Never mind that we have seen nothing like this with her older sisters. The next one up went through a rough patch at around the same time (in fact, I covered it pretty thoroughly while it was happening). That one didn’t want to sleep without an adult in the room even though she had been doing so just fine for a couple of years now. My solution to that had been to 1.) shunt her younger sister into our bedroom and sleep in her bed, which required me to be quite a bit shorter than I actually am, or 2.) move the seven-year-old into the grownup bed and take hers, thus allowing the younger one to continue sleeping. Neither particularly worked, and the whole operation was almost certainly prolonged by my method.
So when this one adds an inability to sleep for more than an hour at a time to a complete loss of her words to express a need for help (the words having been replaced by loud grunting and yelling), I tried to wait it out. I can get up once an hour, no problem. Get her some water, get her a homeopathic lozenge, and pack her back into bed. Repeat.
The results were apparent after a couple of nights of this plan. She continued not sleeping and neither did I. Turns out that neither of us does well on sleep deprivation. Something had to change, but I was fresh out of empathy. We were both pretty sure that she was just never going to sleep through the night again. And we both felt terrible.

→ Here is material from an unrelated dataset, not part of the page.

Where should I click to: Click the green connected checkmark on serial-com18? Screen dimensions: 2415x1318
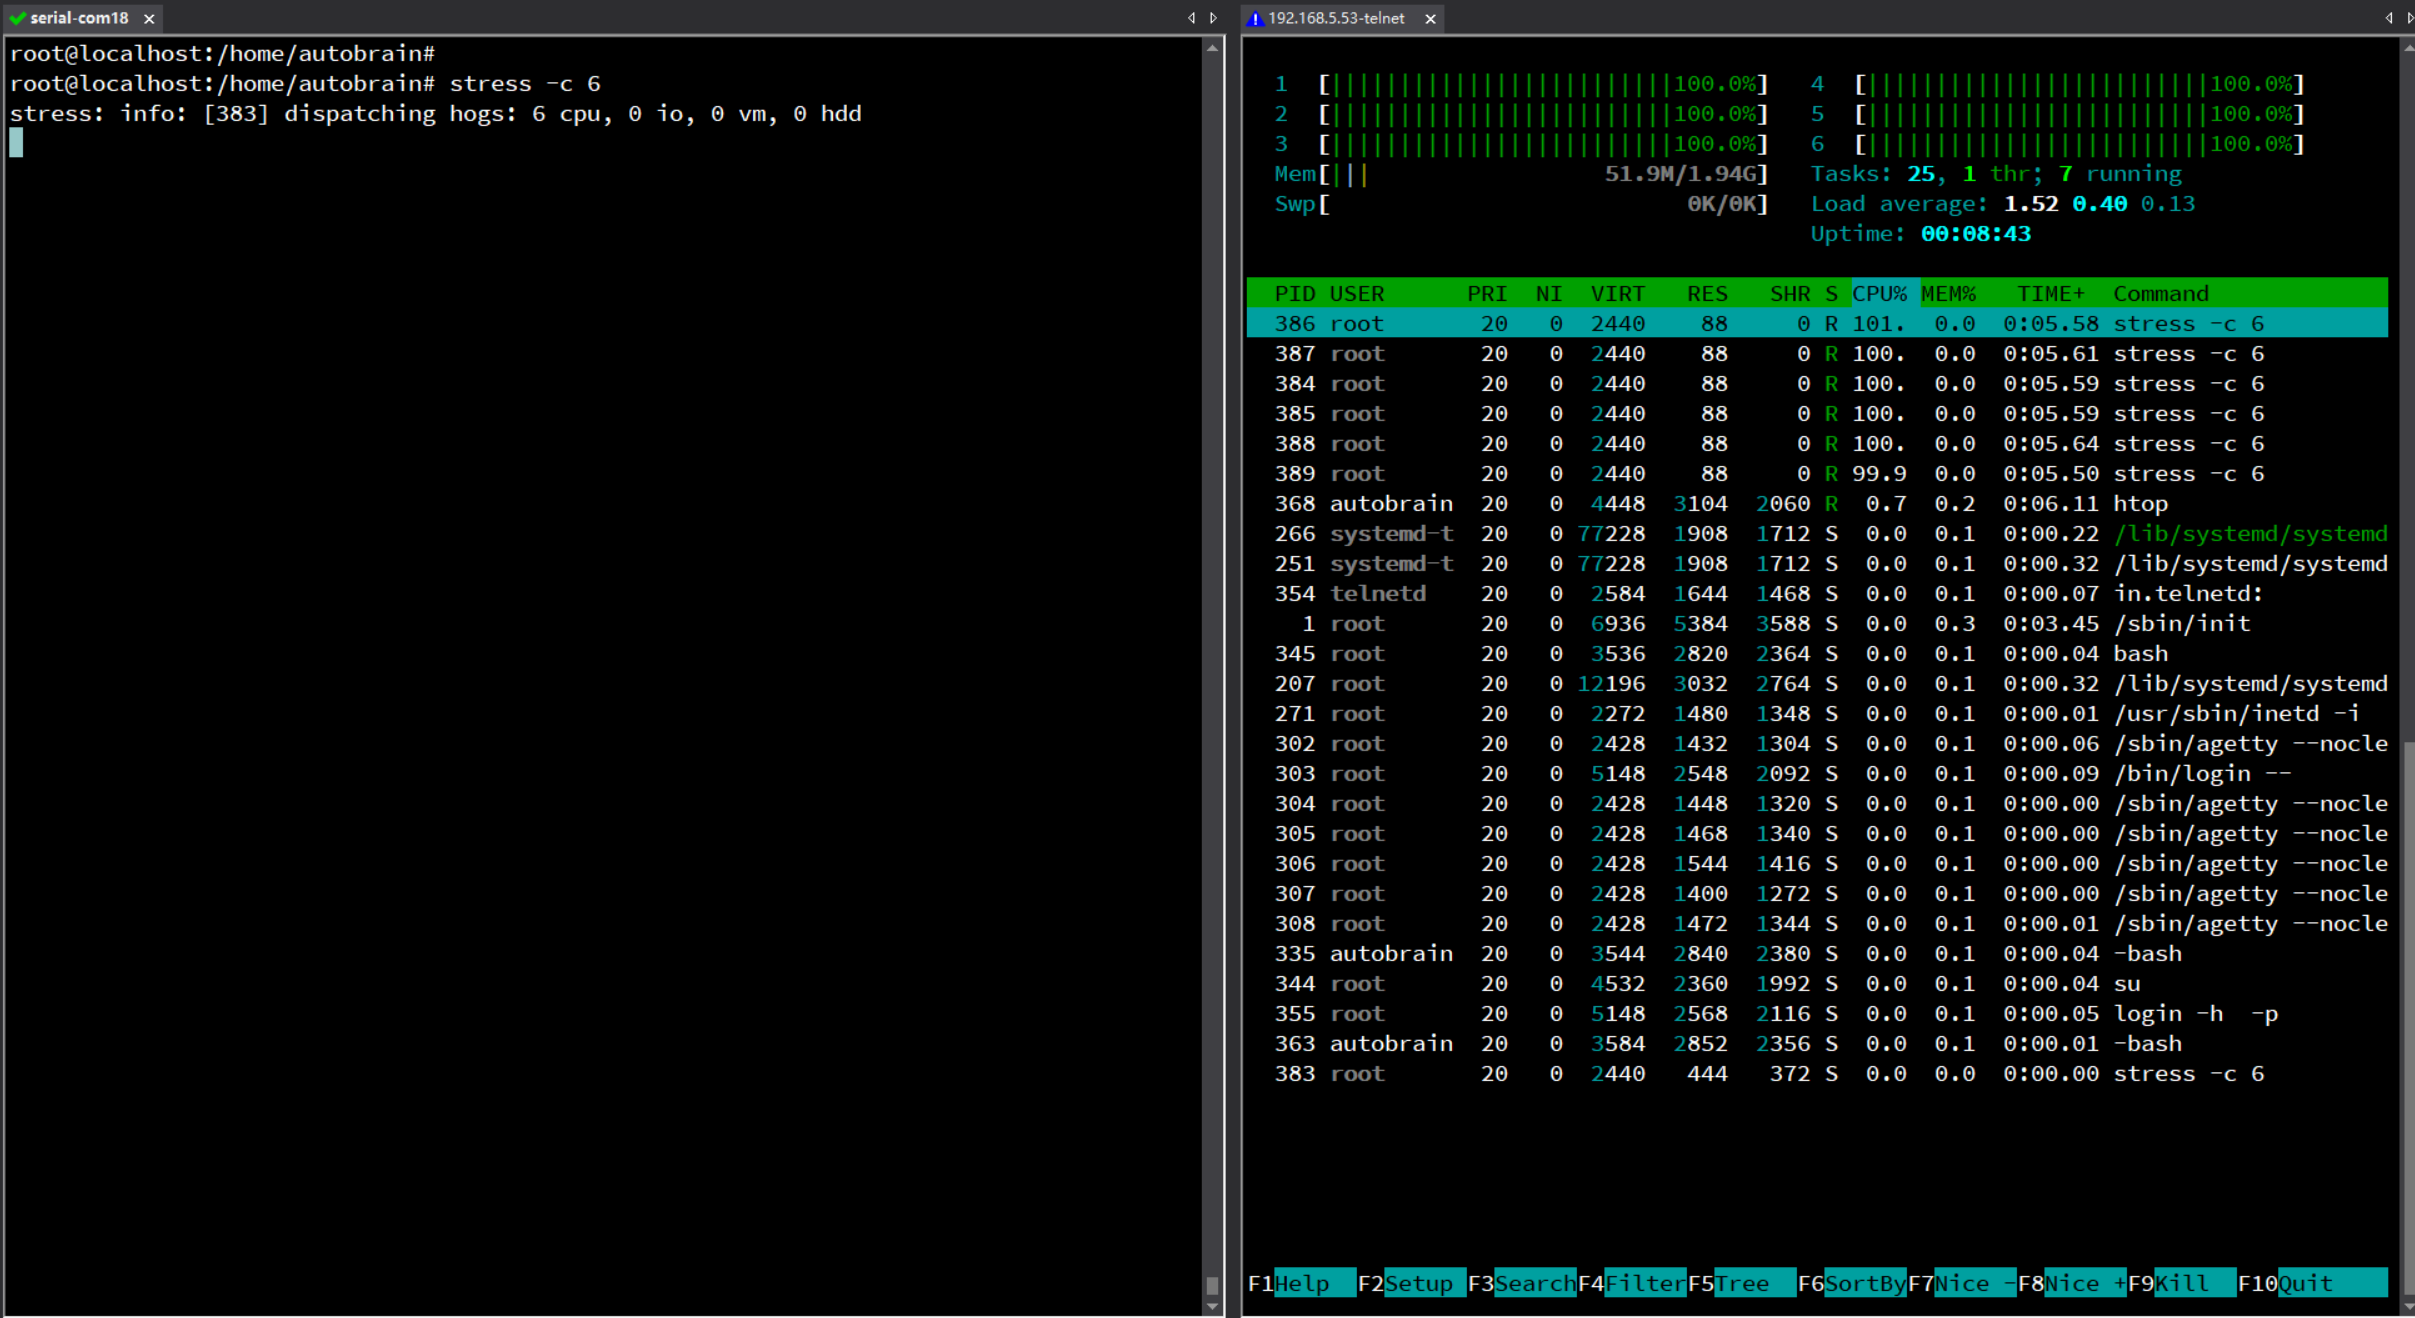[x=17, y=18]
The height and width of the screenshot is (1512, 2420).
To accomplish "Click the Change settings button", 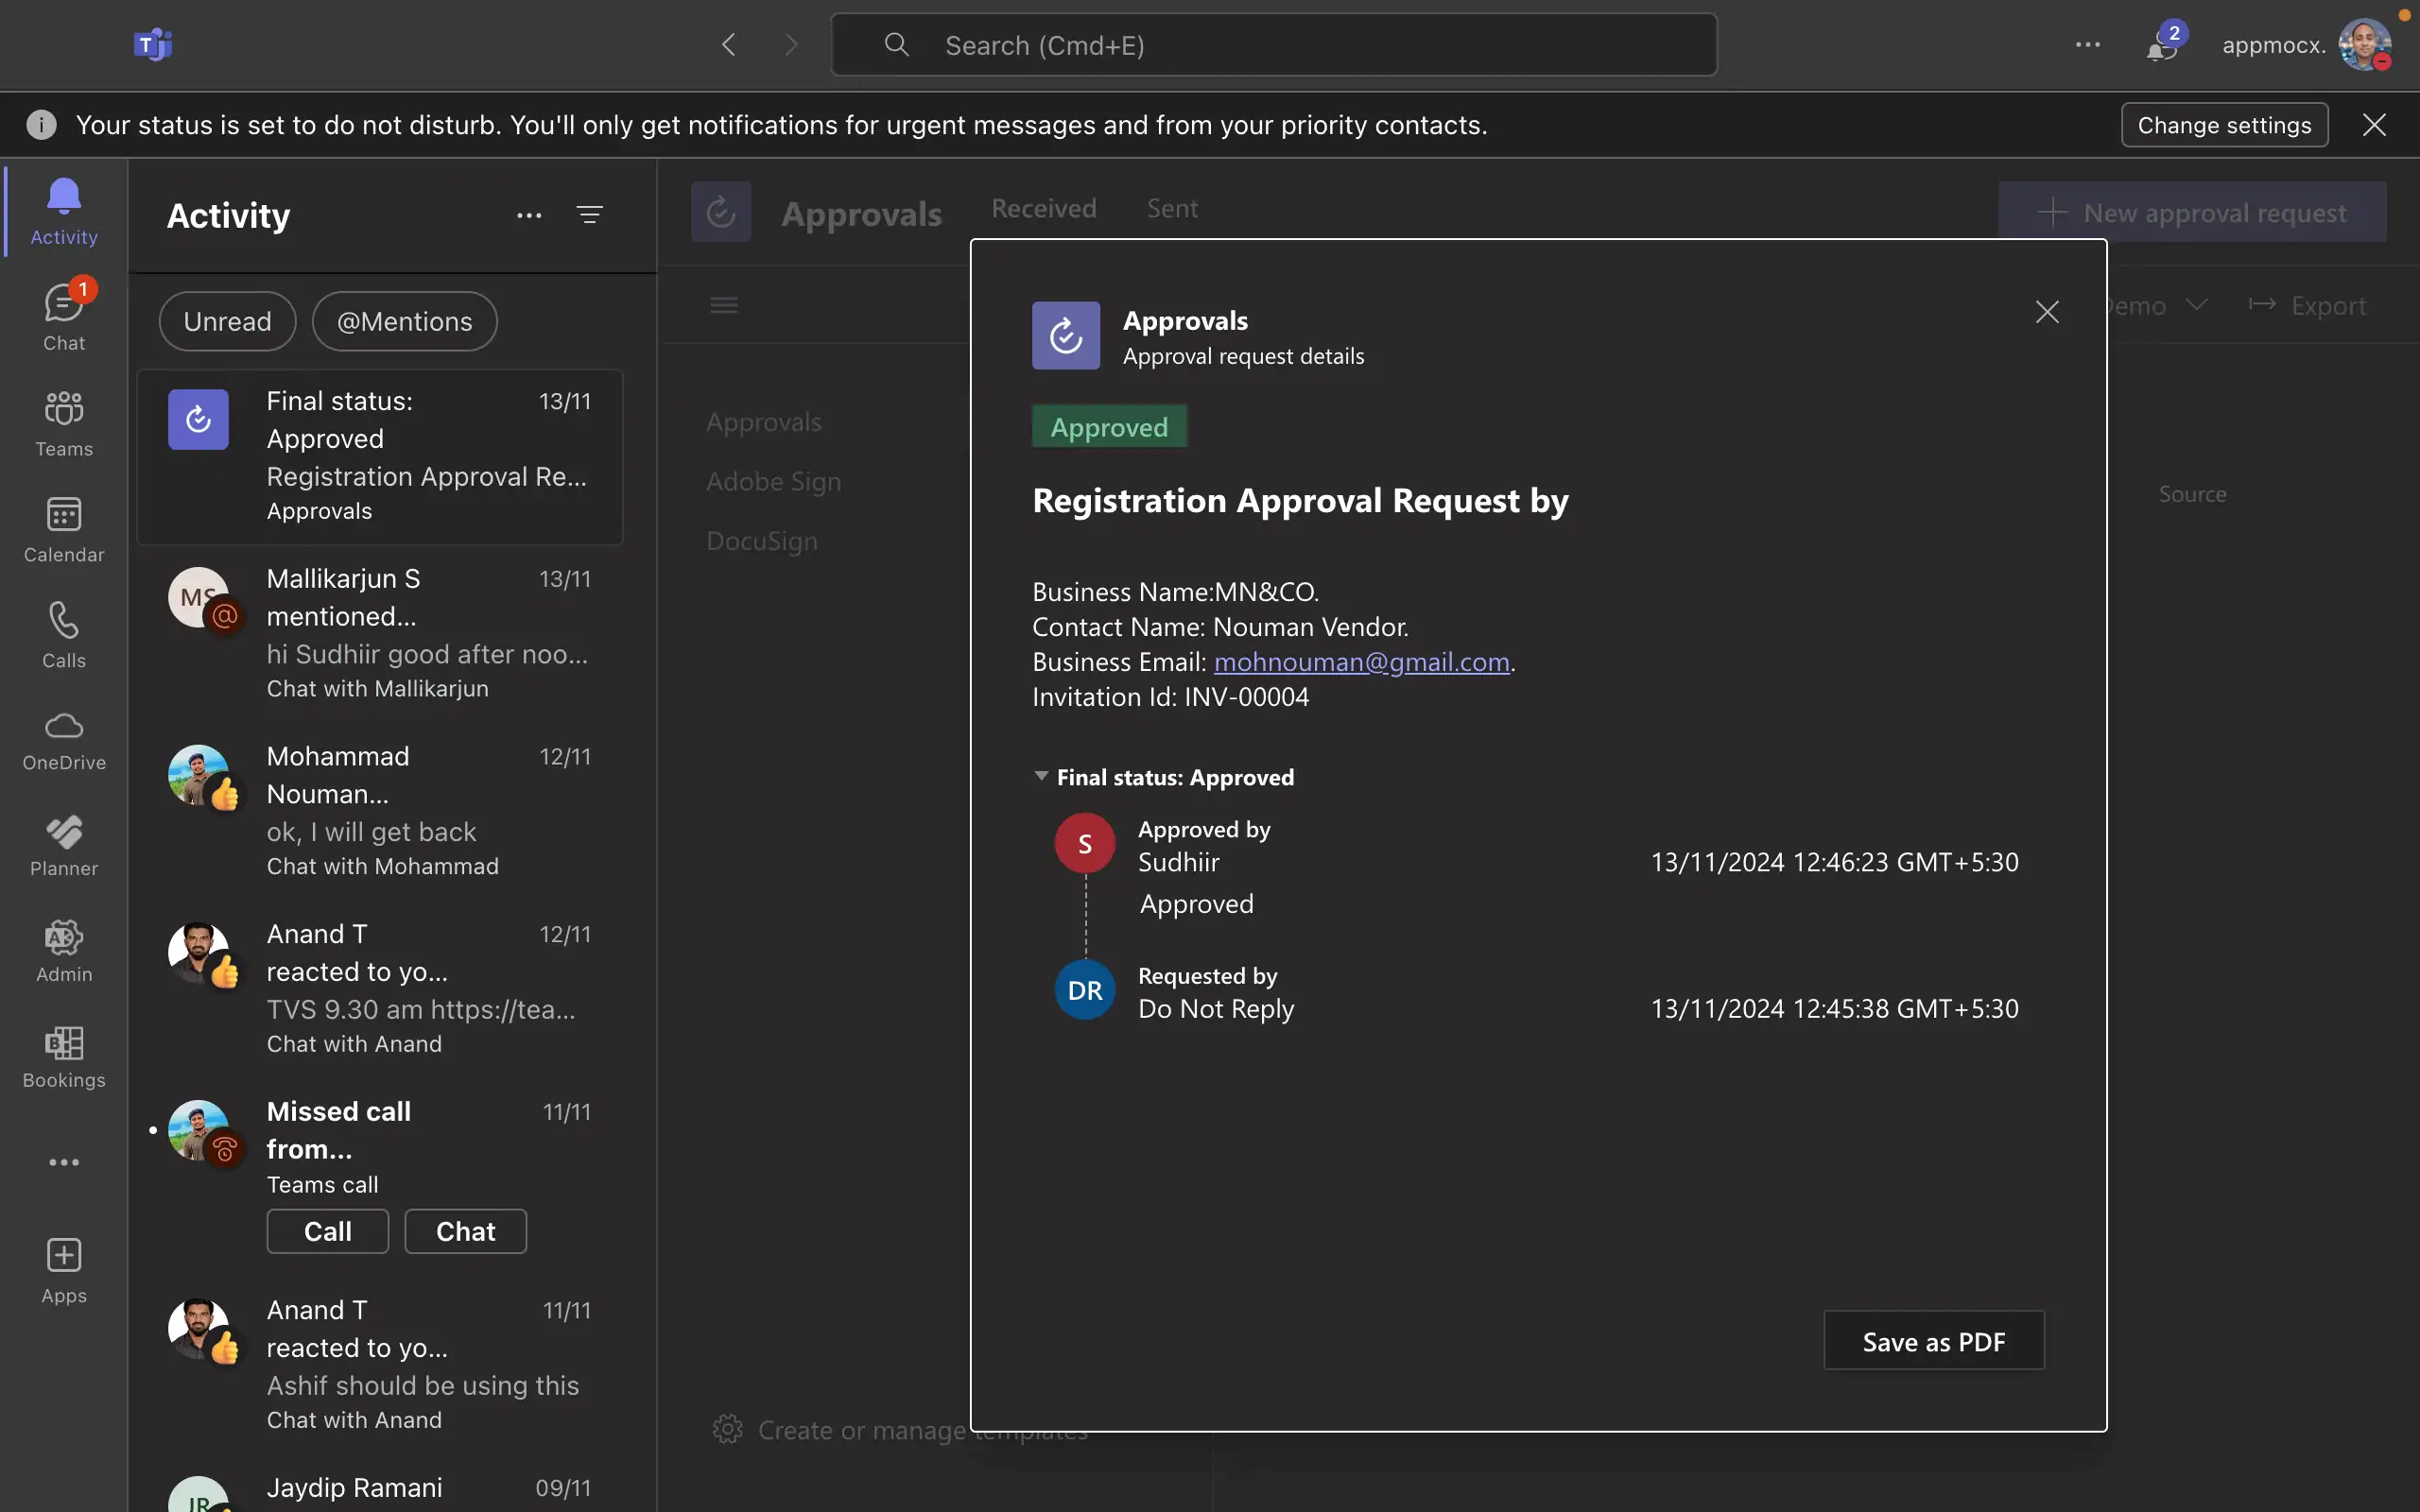I will click(x=2224, y=125).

It was at this time that I was preparing for the Nurturing Fathers class and came across the following passage: that we as parents want our children to know that “you are lovable, and you are capable.” Let’s read that again.
“You are lovable, and you are capable.”
It was enough. That night I reminded her of how good a sleeper she is and that this was a temporary phase. We would get through it. In fact, it was already better. Her hard work had already paid off.
I’d like to say that it turned around right away. We’re kind of still working on it.
But boy, it does suck less. I’ll keep you posted.